No parece casualidad entonces que la designación de al-Sharaa como terrorista fuera levantada por EU en noviembre del año pasado (tras reuniones con diplomáticos), como tampoco es casualidad su cambio de nombre “de guerra” (al-Jolani) por su verdadero nombre. Pero su “rebranding” no convence del todo. Sus años al frente de HTS en Idlib, donde su grupo impuso un control férreo bajo el manto de la moderación, dejan un rastro de dudas. Ahí, las mujeres enfrentaron restricciones (a la vestimenta, la educación y la movilidad), que hoy se institucionalizan en la Declaración Constitucional de marzo pasado, que consagra la jurisprudencia islámica y la sharía para asuntos familiares y personales. No es un detalle menor: en un país donde la guerra ha diezmado a la mitad de la población, esta norma podría perpetuar desigualdades que al-Sharaa jura haber dejado atrás.

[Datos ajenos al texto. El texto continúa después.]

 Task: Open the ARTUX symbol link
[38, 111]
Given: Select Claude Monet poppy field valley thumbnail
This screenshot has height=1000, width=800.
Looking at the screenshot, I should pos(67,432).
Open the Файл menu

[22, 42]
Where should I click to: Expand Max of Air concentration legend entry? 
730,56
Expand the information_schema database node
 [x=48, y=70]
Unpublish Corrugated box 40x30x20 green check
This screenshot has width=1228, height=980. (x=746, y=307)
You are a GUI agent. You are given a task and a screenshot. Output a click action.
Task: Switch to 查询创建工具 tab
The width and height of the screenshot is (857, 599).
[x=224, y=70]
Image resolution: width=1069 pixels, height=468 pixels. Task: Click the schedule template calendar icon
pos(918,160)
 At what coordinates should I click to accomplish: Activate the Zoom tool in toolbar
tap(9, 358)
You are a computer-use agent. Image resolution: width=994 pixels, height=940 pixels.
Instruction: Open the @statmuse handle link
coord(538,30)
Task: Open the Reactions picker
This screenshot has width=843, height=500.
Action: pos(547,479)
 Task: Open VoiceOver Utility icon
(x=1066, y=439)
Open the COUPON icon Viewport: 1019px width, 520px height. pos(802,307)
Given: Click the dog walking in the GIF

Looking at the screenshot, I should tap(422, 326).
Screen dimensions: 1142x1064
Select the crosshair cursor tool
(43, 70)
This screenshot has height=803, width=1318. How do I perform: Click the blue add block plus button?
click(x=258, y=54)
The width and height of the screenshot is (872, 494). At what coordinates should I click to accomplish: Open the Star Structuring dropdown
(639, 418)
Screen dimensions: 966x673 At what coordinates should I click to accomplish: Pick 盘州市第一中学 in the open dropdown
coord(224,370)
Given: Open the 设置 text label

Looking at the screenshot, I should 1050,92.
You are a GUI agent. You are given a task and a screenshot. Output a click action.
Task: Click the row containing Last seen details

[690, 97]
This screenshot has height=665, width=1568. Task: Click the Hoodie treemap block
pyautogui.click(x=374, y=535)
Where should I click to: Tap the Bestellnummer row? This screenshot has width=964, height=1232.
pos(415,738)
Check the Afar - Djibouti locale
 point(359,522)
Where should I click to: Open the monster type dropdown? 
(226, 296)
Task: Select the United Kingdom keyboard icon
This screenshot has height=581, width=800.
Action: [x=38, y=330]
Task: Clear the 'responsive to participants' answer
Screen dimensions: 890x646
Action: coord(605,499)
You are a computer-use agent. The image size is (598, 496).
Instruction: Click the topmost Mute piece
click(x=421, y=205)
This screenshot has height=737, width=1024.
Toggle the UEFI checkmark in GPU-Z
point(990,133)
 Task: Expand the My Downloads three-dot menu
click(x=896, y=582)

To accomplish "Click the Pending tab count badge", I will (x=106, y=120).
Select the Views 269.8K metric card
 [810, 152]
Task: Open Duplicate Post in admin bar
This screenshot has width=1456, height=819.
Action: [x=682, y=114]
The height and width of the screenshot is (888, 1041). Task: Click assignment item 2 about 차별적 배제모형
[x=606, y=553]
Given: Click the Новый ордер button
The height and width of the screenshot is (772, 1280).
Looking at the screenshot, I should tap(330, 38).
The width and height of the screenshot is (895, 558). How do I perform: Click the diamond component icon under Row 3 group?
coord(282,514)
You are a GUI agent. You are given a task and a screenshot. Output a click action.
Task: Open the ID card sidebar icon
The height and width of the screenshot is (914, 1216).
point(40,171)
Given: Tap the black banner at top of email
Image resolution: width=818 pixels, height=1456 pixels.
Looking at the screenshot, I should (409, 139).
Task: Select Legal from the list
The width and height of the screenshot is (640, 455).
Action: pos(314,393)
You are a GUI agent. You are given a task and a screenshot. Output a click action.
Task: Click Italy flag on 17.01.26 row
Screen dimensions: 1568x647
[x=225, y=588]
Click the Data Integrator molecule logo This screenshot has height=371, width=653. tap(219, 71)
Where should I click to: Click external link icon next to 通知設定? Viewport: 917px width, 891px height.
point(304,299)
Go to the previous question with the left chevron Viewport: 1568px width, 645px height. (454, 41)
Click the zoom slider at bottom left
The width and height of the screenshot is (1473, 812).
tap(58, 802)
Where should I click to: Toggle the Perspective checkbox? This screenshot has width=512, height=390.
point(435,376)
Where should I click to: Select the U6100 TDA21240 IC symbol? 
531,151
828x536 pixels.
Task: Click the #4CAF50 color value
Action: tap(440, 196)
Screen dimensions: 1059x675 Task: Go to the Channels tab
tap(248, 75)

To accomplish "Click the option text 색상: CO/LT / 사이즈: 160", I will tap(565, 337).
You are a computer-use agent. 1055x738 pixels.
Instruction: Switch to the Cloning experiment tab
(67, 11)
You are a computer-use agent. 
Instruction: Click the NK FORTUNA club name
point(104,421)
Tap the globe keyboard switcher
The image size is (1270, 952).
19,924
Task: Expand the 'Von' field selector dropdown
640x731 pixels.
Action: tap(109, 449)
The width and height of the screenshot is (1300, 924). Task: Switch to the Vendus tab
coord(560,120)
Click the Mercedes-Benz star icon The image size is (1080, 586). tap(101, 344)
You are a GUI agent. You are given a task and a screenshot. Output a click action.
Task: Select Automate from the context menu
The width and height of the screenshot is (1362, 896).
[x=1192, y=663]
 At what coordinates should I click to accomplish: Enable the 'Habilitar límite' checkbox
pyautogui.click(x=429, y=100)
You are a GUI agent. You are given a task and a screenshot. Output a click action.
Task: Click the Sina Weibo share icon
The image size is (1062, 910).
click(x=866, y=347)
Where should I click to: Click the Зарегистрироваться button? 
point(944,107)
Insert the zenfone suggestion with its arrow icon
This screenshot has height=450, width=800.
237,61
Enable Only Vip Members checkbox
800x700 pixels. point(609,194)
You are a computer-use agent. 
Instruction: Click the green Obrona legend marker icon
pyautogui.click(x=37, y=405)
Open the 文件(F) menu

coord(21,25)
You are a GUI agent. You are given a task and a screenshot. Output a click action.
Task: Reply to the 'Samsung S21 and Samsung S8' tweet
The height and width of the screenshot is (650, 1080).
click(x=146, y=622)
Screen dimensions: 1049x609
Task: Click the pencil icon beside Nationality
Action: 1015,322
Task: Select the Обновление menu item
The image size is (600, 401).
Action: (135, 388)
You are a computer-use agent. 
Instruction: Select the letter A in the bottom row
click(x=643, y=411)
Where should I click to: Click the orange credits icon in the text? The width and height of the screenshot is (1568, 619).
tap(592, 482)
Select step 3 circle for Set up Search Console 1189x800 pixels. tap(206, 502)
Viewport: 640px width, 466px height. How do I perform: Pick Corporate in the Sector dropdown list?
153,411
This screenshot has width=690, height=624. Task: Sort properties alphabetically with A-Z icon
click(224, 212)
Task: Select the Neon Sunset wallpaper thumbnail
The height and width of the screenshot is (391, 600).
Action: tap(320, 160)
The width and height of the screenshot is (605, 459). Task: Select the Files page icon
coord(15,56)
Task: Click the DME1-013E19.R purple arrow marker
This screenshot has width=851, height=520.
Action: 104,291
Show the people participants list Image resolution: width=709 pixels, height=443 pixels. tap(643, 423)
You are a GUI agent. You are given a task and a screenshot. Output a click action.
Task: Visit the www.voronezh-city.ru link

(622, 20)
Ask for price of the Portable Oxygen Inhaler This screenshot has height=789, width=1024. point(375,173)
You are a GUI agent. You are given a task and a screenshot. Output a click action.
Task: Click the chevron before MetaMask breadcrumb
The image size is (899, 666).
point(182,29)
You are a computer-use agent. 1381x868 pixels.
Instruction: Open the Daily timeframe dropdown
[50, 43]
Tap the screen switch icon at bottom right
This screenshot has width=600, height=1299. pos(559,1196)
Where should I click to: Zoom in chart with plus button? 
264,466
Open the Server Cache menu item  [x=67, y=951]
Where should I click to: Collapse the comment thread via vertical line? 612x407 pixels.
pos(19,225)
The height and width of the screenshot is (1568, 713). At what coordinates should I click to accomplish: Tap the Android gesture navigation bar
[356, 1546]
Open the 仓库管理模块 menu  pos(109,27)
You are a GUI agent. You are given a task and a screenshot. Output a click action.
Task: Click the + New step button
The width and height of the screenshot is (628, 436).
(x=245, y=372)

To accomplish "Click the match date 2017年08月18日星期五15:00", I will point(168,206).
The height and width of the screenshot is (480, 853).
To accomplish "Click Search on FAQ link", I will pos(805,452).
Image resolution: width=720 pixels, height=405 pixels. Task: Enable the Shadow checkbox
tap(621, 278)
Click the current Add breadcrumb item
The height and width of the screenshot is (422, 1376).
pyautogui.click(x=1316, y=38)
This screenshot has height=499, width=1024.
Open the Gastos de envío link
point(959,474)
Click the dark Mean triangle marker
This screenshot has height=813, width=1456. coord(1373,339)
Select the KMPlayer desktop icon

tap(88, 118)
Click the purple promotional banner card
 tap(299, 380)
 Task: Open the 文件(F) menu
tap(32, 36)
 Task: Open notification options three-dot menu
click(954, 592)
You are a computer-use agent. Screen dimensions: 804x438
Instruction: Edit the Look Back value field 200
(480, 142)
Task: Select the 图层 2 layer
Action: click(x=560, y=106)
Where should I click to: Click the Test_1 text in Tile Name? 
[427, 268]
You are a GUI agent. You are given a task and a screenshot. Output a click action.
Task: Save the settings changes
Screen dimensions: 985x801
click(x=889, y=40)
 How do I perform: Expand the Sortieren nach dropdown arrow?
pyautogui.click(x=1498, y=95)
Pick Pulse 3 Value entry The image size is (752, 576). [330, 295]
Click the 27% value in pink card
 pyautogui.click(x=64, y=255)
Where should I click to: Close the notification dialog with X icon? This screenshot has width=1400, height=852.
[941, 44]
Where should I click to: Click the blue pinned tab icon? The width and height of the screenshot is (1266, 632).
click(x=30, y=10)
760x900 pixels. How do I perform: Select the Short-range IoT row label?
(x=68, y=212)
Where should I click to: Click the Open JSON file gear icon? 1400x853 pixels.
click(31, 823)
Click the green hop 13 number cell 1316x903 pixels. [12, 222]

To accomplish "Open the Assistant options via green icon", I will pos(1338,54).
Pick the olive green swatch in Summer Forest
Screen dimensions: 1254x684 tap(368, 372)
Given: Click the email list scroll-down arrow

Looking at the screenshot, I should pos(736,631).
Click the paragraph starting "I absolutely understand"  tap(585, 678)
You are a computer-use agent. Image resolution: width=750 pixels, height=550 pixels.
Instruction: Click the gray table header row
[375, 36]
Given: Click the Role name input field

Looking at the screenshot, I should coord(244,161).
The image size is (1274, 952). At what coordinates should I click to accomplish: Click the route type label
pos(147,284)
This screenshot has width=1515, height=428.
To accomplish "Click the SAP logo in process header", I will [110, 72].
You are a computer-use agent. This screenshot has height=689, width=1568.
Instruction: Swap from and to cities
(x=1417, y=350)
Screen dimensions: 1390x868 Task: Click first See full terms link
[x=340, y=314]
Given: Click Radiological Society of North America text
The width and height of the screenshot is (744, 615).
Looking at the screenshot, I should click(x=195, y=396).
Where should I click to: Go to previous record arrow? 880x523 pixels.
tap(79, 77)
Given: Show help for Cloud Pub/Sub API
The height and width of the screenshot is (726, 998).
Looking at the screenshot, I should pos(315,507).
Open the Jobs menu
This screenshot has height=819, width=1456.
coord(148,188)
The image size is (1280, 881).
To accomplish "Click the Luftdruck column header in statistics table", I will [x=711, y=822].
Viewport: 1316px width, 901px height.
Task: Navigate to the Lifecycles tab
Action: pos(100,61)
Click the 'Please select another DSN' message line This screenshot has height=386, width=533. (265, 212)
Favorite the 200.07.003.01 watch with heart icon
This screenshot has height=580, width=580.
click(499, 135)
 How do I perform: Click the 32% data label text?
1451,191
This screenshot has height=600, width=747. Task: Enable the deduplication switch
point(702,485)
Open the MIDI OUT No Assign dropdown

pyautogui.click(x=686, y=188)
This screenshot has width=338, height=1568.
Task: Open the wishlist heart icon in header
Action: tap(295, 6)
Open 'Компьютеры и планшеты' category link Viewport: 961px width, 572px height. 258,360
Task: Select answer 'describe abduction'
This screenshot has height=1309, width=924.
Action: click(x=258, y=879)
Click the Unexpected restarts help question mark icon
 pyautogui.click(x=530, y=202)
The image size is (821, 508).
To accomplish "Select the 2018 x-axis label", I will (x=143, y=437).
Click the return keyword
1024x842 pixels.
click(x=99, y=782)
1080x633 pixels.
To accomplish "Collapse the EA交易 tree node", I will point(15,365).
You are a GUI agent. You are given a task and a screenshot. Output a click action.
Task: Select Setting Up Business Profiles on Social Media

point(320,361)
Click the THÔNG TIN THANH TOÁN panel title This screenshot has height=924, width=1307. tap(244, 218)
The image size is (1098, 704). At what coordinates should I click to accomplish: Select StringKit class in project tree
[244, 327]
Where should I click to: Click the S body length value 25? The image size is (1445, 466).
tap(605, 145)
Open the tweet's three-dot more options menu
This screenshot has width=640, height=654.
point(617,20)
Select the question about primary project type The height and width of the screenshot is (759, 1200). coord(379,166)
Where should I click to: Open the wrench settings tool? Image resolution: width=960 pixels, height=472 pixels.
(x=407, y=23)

Las dudas se agravan con los ecos de marzo de este año en Latakia, donde HTS desató venganzas sectarias con ejecuciones sumarias. Rifaat, un sobreviviente alauita, relató a The New Humanitarian cómo él y su familia se ocultaron en los campos, bajo el fuego de los escuadrones: “Conozco personalmente a 45 civiles que fueron asesinados, incluyendo a mi hermana y su esposo”. Naciones Unidas quitó la etiqueta de “terroristas” a HTS hace apenas unos días, confiándole así la reconstrucción. Pero sus nexos con Ayman al-Zawahiri (sucesor de Bin Laden) y Abu Bakr al-Baghdadi (líder del califato islamico), forjados en años de ataques y yihad, no se limpian con un traje occidental o un cambio de alias. Esto parece más una jugada de legitimación para asirse al poder que un giro genuino hacia la moderación.

El apoyo de la Casa Blanca a al-Sharaa podría legitimar un régimen que ha priorizado la violencia sectaria sobre la pluralidad. No es un triunfo diplomático. Transformar a un ex terrorista en aliado geopolítico puede estabilizar un país fracturado y contrarrestar a adversarios comunes, pero a costa de erosionar la credibilidad de Estados Unidos -ya de por sí fracturada- como faro moral. Si el pasado de al-Sharaa se convierte en anécdota prescindible, ¿qué mensaje envía a las víctimas de su yihad, o a los disidentes sirios que aún sueñan con una gobernanza laica? Trump le da la mano a quien antes estuvo con aquellos que hace 24 años derribaron las Torres Gemelas. Con ese gesto, se afianza la hipocresía de creer que el pragmatismo puede redimir lo irreparable.